Data excerpts:
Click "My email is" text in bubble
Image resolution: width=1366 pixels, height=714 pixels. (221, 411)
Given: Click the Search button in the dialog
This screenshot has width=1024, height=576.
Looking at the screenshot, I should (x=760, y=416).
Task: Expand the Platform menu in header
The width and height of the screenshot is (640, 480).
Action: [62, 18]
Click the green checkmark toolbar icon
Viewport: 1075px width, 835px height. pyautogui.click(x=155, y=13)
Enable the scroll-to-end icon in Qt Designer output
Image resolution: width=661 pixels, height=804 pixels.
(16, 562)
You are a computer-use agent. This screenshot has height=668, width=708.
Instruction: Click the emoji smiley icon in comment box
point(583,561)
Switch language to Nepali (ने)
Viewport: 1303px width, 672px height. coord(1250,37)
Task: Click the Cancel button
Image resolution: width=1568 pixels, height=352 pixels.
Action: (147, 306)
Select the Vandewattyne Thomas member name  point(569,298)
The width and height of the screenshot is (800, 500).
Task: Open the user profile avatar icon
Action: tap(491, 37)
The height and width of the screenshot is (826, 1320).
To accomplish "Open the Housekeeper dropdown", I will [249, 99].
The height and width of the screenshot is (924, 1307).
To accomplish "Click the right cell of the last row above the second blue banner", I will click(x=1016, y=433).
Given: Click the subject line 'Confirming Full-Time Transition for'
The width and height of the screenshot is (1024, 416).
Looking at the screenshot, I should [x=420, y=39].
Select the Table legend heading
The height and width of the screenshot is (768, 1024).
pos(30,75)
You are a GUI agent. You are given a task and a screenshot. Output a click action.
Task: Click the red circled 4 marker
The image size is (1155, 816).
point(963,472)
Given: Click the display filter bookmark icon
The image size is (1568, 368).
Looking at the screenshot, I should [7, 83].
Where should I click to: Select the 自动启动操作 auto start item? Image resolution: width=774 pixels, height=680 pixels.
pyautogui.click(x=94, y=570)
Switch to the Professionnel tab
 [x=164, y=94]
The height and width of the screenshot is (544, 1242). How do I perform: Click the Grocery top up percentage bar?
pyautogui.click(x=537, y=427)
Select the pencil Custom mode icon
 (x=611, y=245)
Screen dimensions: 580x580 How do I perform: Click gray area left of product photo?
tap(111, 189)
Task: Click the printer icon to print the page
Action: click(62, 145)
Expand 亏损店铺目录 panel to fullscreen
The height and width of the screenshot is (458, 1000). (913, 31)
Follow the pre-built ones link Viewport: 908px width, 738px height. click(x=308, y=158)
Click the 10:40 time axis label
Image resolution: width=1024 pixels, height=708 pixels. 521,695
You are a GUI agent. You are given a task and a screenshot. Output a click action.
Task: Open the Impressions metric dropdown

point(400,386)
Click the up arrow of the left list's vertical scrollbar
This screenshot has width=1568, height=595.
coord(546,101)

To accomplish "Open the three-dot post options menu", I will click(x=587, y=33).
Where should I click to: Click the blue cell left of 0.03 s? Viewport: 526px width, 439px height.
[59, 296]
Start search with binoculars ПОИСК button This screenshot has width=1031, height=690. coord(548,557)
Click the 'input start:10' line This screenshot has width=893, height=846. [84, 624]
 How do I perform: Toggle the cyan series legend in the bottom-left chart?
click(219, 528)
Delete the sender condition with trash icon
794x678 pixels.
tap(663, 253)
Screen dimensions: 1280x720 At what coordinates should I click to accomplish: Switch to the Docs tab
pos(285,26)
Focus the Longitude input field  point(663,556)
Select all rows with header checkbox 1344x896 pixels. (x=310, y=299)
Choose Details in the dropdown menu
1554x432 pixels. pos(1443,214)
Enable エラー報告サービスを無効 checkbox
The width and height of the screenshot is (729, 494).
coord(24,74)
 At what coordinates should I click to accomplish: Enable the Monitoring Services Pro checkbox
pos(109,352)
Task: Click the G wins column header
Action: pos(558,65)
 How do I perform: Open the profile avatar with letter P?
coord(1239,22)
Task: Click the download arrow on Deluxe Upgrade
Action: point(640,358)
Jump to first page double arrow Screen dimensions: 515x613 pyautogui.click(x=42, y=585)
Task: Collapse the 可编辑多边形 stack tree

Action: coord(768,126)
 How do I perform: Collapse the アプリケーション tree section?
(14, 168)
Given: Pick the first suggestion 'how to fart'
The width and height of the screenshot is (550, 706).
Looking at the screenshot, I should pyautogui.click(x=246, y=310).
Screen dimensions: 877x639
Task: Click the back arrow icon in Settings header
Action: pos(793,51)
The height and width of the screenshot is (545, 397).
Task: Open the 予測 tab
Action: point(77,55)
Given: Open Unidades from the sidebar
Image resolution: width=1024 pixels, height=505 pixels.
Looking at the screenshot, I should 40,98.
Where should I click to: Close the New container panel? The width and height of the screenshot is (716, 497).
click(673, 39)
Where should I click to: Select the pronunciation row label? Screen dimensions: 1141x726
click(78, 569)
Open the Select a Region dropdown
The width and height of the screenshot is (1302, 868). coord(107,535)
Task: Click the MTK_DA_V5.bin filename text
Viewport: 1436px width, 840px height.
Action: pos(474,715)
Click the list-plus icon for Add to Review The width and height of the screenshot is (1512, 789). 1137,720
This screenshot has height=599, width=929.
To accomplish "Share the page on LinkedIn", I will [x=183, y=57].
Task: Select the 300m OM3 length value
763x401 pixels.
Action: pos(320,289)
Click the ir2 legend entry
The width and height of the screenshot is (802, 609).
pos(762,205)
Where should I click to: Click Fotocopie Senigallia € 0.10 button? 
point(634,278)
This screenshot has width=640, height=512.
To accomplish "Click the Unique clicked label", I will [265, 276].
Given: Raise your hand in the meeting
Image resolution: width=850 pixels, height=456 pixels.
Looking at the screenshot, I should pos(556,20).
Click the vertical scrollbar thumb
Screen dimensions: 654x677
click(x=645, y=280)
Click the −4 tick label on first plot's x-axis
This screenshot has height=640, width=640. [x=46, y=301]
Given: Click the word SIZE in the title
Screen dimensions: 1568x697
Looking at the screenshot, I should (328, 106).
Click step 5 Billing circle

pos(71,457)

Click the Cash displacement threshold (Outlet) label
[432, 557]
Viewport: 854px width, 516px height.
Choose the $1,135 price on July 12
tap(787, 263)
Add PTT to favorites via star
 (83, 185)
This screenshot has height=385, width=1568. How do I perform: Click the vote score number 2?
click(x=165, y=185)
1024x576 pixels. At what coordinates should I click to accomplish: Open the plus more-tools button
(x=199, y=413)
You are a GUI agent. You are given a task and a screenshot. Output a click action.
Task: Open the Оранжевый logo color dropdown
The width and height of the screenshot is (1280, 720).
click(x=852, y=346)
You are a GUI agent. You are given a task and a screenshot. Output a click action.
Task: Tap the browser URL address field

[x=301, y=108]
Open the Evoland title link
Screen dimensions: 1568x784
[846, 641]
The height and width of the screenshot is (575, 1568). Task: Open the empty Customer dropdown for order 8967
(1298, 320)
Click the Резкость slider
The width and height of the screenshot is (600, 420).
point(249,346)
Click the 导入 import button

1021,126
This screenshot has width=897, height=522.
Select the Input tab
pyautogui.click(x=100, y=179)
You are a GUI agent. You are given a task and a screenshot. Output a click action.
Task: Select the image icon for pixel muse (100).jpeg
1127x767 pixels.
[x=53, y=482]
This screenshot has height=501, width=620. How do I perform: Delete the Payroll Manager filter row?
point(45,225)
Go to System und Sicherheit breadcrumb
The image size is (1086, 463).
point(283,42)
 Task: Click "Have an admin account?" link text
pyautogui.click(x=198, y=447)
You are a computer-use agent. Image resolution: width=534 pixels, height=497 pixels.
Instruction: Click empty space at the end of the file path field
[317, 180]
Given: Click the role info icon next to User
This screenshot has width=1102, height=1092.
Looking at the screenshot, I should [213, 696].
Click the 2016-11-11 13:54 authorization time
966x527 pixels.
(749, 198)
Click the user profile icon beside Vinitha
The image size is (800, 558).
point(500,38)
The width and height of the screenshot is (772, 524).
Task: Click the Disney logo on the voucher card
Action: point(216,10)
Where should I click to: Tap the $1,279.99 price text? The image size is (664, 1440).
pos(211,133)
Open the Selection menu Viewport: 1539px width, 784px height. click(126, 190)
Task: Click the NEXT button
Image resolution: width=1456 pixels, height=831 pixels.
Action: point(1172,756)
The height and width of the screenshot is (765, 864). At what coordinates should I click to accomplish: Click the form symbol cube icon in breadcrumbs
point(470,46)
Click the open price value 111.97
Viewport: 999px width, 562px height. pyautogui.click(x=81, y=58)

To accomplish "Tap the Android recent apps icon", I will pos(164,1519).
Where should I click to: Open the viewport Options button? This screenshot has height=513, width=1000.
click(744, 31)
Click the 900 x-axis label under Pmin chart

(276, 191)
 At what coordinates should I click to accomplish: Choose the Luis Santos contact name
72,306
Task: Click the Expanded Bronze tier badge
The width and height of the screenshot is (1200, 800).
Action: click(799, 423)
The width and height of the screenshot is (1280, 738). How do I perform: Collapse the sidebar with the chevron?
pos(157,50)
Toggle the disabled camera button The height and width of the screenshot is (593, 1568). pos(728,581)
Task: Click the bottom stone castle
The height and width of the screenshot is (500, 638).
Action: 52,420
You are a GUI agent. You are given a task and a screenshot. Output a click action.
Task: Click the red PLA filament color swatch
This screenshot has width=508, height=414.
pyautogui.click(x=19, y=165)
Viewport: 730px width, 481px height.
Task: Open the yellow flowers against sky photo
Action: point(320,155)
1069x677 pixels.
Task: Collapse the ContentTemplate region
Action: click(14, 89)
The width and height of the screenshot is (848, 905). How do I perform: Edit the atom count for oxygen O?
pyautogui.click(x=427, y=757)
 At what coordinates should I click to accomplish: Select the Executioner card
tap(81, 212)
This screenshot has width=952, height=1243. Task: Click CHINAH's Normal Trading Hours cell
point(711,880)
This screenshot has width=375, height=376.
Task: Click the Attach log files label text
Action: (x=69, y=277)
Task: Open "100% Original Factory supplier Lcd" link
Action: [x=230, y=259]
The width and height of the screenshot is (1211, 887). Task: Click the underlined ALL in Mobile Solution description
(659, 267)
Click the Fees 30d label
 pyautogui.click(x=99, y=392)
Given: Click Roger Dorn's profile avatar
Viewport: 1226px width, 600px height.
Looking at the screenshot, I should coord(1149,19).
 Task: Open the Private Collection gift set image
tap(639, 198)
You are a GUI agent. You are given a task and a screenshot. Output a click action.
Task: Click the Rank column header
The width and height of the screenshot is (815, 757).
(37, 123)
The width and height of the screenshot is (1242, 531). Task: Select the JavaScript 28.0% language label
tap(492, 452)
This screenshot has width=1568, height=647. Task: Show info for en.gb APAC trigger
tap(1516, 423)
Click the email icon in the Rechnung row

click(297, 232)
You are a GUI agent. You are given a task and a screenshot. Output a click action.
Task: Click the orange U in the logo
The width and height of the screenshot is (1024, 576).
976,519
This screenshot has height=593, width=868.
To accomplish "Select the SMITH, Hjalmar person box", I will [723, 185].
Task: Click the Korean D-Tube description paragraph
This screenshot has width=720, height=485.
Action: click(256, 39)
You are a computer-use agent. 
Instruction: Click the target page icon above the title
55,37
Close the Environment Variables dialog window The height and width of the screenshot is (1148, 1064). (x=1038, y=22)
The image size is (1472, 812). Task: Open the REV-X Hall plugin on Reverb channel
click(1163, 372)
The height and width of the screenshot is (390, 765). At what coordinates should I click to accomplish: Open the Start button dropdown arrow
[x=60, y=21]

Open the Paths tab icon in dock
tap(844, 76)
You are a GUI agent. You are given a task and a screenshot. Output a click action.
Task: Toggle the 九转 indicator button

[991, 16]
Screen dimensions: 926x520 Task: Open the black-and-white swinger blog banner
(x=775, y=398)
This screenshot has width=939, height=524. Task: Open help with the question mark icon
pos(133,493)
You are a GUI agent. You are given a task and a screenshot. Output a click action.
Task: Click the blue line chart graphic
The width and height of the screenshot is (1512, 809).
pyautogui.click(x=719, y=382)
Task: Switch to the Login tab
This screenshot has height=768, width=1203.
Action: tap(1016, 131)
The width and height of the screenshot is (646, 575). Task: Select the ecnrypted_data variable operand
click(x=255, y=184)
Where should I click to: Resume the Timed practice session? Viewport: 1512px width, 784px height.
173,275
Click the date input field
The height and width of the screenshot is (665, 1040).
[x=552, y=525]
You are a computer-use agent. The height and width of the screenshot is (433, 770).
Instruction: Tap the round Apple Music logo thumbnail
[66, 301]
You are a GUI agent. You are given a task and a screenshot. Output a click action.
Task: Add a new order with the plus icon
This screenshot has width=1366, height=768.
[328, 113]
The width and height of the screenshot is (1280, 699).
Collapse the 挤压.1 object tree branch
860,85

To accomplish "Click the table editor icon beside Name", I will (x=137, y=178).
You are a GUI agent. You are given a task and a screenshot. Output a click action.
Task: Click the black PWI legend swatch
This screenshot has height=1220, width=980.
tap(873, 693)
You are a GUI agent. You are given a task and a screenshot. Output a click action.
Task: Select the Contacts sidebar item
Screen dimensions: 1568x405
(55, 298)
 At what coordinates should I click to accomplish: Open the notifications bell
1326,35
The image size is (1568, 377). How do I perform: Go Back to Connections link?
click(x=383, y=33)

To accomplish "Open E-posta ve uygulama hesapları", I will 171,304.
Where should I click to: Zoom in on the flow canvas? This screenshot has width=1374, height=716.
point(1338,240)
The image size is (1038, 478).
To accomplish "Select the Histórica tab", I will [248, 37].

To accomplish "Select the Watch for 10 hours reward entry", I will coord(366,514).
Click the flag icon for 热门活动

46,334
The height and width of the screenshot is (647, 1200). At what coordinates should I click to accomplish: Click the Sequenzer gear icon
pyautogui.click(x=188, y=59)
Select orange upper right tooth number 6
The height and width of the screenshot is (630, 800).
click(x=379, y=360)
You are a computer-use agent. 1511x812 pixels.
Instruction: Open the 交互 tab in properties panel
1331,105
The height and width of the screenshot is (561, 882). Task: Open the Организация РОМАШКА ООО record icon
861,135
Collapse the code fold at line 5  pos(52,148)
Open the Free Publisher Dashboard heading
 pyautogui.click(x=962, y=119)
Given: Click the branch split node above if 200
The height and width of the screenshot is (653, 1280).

> What is needed:
Show, from the records above, every line that includes "swatch".

> Answer section:
Task: Click the red PLA filament color swatch
Task: Click the black PWI legend swatch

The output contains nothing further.